Die Antragstellerin hat in ihrer Antragsbegründung die Auffassung vertreten, die umstrittene textliche Festsetzung im Bebauungsplan (Nr. 2 Abs. 4 Satz 2) sei dynamisch auszulegen. Dies habe die Folge, dass auch durch einen späteren (einfachen) Beschluss des Gemeinderats die Liste der nicht zentrenrelevanten Sortimente erweitert werden könnte. Die Antragstellerin hat ferner gerügt, dies stelle ein vom BauGB nicht vorgesehenes Verfahren dar. Darauf hat die Antragsgegnerin (lediglich) erwidert, die angegriffene Formulierung sei “jedoch bewusst gewählt” worden. In der mündlichen Verhandlung vor dem Normenkontrollgericht hat der Senat nach dem eigenen Vortrag der Antragstellerin zu erkennen gegeben, dass er von der Nichtigkeit des Bebauungsplans ausgehen werde, falls es sich bei der umstrittenen Festsetzung um eine dynamische Verweisung handele. Ob dies der Fall sei, unterliege jedoch als Frage der Auslegung einer Rechtsnorm der Entscheidung des Normenkontrollgerichts.
Damit hat das Oberverwaltungsgericht deutlich zu erkennen gegeben, dass auch eine andere Auslegung als die “dynamische” in Betracht kam. Es hat darauf hingewiesen, dass eine Auslegung möglich ist, die nicht der von der Antragstellerin einerseits favorisierten, andererseits als unzulässig angesehenen entsprach. Zugleich hat es das Gericht ersichtlich nicht als zwingend angesehen, lediglich darauf abzustellen, dass die Antragsgegnerin die Formulierung “bewusst gewählt” habe. Somit hat das Gericht insgesamt deutlich gemacht, dass in die rechtliche Prüfung auch eine gänzlich andere Auslegung einzubeziehen ist. Wenn eine bestimmte Auslegung eines Bebauungsplans – wie jeder anderen vergleichbaren Rechtsnorm – mit höherrangigem Recht, also Bundesrecht oder Verfassungsrecht (des Landes oder des Bundes) nicht vereinbar ist, drängt es sich auf, die Möglichkeit einer bundesrechtskonformen bzw. verfassungskonformen Auslegung zu prüfen. Bestehen Bedenken gegen eine so genannte dynamische Verweisung, ist an eine statische Verweisung zu denken. Damit mag der Normgeber nicht in vollem Umfang dasjenige Ergebnis erreichen, das er “bewusst gewählt” hat. Dies liegt indes in der Natur einer bundesrechtskonformen bzw. verfassungskonformen Auslegung, die stets mit einer entsprechenden Einschränkung verbunden sein wird.

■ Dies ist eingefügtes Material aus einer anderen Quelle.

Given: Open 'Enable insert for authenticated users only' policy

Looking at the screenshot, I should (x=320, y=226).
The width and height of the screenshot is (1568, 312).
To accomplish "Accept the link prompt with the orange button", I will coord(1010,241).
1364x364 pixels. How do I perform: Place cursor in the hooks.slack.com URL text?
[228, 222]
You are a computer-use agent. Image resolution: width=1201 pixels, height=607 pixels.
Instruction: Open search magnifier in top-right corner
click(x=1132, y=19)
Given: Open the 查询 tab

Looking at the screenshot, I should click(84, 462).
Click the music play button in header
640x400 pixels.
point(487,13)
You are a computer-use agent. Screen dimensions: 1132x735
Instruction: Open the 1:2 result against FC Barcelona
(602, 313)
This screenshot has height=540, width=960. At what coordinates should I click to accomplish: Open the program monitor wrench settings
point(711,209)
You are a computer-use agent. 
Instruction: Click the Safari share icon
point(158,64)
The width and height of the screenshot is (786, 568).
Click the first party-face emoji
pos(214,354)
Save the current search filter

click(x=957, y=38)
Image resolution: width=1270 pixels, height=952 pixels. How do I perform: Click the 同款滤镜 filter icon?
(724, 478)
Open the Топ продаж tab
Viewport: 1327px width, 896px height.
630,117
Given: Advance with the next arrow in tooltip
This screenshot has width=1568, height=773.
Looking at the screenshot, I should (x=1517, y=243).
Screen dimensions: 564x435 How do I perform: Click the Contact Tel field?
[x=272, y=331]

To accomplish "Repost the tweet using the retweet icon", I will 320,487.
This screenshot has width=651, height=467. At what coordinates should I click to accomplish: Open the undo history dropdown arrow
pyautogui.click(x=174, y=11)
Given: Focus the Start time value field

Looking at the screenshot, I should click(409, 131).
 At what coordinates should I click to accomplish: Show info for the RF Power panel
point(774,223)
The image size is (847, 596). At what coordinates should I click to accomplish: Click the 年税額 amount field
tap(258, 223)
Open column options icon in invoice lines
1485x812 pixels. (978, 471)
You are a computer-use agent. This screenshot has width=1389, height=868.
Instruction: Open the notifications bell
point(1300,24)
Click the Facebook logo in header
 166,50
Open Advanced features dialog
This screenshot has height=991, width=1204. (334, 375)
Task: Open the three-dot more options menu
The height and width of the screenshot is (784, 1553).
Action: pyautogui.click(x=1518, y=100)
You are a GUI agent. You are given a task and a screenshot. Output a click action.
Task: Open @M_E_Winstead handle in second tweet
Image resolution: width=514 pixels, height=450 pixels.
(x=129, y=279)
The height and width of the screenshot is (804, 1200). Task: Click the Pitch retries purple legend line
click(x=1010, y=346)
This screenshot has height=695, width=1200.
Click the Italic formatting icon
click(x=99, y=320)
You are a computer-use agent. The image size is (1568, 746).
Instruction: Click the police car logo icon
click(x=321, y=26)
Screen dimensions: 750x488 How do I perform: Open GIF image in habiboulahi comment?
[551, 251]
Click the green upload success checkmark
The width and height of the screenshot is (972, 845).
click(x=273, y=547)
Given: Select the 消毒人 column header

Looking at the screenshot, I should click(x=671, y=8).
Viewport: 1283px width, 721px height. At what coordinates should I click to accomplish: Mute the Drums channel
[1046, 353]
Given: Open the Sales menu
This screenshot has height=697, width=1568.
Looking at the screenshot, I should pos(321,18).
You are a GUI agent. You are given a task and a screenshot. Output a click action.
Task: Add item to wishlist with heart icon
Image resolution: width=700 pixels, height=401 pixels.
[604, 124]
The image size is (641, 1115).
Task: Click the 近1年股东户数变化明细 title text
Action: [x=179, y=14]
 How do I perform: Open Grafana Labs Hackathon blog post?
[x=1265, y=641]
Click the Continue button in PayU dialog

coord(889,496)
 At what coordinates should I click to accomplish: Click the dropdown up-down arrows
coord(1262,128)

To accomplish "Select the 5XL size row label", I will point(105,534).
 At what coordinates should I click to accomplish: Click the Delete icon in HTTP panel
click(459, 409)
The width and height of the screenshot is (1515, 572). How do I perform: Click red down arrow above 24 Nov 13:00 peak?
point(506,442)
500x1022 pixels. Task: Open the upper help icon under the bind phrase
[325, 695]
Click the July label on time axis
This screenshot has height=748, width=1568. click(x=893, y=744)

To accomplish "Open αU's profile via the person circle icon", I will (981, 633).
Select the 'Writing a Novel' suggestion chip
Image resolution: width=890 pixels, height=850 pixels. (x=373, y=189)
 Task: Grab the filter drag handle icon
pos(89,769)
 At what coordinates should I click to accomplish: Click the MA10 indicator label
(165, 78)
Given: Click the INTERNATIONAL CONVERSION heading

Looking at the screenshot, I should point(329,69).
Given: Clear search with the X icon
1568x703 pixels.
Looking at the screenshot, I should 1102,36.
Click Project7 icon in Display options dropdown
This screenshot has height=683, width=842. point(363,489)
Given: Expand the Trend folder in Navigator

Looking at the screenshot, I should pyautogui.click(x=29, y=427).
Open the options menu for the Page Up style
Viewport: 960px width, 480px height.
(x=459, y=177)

Vorliegend hat das Normenkontrollgericht die umstrittene textliche Festsetzung verfassungskonform dahin ausgelegt, dass das Wort Beschluss nur einen Satzungsbeschluss meinen könne, der auf der Grundlage eines Bebauungsplanänderungsverfahrens ergangen sei (Urteilsabdruck S. 17). Die Beschwerde rügt, damit entspreche die Formulierung der Sache nach einem Änderungsvorbehalt, der ohnehin selbstverständlich sei. Selbst wenn diese Gleichsetzung zutreffen sollte, würde eine derartige bundesrechtskonforme bzw. verfassungskonforme Auslegung nicht dem Rechtsstreit eine Wendung geben, mit der ein Beteiligter im Hinblick auf die Hinweise in der mündlichen Verhandlung nicht zu rechnen brauchte. Im Übrigen ist im Hinblick auf die entsprechenden Ausführungen in der Beschwerde darauf hinzuweisen, dass das vom Normenkontrollgericht genannte Bebauungsplanänderungsverfahren auch für mehrere Bebauungspläne zeitgleich durchgeführt werden kann.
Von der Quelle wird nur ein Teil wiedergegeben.